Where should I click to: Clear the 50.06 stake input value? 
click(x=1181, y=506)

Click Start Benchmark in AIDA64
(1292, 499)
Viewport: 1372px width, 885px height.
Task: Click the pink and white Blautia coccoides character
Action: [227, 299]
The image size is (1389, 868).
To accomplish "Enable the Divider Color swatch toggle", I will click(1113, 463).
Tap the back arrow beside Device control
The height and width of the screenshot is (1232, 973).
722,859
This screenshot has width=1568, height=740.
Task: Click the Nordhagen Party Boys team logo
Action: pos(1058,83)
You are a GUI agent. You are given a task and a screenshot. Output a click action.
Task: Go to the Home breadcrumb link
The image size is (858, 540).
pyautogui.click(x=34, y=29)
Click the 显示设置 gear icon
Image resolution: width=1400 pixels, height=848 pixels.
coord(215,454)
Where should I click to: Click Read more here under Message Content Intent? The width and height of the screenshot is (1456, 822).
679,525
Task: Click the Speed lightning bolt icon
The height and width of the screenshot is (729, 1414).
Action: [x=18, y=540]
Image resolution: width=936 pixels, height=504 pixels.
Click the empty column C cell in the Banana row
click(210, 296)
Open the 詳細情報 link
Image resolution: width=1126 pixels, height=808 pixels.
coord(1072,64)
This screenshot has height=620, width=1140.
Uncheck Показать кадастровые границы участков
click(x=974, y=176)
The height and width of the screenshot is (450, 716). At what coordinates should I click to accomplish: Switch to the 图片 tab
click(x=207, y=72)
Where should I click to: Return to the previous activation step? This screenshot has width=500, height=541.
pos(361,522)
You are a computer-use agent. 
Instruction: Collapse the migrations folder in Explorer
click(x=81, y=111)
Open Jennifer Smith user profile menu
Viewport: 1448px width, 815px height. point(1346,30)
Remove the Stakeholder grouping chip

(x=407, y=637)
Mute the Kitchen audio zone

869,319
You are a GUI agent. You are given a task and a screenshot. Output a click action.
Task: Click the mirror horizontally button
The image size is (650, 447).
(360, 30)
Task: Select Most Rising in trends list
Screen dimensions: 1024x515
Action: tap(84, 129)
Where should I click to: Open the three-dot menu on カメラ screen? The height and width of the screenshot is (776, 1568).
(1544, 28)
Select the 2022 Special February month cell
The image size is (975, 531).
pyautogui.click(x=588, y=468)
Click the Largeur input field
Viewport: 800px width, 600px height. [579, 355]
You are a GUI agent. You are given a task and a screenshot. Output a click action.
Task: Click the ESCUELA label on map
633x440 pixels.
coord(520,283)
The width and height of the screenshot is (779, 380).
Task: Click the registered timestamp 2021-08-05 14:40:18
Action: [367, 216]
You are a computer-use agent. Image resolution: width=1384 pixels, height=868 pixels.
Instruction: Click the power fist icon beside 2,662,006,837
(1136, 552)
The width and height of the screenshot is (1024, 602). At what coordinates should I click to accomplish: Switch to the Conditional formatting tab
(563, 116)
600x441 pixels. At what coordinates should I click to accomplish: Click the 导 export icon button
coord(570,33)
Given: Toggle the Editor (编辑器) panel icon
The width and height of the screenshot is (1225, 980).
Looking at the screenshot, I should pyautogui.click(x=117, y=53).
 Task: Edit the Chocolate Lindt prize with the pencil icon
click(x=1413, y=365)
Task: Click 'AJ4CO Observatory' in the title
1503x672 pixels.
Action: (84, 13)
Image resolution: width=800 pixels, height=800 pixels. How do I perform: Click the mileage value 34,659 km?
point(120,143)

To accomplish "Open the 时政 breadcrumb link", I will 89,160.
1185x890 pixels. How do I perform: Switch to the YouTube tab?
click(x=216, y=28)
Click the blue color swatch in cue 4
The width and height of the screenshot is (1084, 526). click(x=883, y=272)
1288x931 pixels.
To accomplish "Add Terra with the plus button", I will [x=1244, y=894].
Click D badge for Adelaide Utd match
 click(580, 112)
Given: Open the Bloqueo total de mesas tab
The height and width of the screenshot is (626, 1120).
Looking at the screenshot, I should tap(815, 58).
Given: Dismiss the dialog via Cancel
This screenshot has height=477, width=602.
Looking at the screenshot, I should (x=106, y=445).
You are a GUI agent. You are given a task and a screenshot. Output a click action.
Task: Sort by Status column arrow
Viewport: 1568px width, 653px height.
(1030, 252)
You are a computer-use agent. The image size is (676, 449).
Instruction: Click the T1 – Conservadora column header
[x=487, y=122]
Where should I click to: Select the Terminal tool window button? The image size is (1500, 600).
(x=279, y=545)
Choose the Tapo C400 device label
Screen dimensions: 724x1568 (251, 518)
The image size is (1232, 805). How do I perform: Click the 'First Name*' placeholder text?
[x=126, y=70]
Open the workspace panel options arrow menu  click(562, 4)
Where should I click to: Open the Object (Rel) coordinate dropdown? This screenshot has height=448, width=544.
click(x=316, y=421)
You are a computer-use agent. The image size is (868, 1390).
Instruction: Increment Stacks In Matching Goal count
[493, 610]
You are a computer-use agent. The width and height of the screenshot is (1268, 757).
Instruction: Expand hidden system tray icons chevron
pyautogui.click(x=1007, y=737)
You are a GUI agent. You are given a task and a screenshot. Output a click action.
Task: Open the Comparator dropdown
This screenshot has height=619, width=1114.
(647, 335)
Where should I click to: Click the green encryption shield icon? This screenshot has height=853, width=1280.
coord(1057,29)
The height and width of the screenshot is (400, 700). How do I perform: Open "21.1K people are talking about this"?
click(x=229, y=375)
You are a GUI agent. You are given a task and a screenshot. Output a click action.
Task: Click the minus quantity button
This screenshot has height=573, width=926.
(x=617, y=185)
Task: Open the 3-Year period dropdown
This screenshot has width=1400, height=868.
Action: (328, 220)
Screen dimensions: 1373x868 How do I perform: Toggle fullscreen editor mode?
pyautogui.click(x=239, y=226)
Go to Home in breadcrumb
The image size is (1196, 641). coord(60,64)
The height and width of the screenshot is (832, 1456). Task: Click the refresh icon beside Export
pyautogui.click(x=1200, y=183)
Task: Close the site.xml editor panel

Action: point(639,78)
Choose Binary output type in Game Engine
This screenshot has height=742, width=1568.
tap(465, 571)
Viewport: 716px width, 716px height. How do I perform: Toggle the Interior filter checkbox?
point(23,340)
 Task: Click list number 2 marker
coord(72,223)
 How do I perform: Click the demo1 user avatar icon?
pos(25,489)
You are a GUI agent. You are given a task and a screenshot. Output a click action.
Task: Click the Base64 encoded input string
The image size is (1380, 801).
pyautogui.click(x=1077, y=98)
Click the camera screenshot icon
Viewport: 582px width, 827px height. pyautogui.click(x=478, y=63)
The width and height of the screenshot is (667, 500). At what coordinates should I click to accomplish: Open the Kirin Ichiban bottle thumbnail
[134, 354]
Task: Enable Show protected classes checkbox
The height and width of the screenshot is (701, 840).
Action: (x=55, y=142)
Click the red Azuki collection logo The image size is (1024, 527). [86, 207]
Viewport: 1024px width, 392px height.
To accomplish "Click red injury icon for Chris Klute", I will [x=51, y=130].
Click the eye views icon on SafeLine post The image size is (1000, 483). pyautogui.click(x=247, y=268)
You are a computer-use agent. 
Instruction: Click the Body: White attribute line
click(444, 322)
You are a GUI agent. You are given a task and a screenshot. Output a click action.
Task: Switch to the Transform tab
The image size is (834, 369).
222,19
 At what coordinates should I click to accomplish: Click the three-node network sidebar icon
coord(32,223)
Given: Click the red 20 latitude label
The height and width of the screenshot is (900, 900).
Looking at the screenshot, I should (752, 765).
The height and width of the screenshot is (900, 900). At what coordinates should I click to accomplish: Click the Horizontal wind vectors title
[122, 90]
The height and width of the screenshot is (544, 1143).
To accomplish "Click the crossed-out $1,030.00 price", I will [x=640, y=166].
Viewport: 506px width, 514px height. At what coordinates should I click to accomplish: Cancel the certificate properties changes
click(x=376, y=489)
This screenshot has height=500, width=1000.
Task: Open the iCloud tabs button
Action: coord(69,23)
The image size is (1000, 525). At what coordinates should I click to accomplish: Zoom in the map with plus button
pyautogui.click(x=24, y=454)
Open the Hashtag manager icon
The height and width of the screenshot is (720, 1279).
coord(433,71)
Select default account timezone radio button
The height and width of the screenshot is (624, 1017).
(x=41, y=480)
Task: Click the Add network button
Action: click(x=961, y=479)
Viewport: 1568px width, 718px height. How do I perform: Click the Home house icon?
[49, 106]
+-------+
_Brief_
Every line from the first entry to the line containing "The image size is (1389, 868)." should be transcribed exactly, and nothing beyond it.

_Answer section_
Where should I click to: Clear the 50.06 stake input value? 
click(x=1181, y=506)

Click Start Benchmark in AIDA64
(1292, 499)
Viewport: 1372px width, 885px height.
Task: Click the pink and white Blautia coccoides character
Action: [227, 299]
The image size is (1389, 868).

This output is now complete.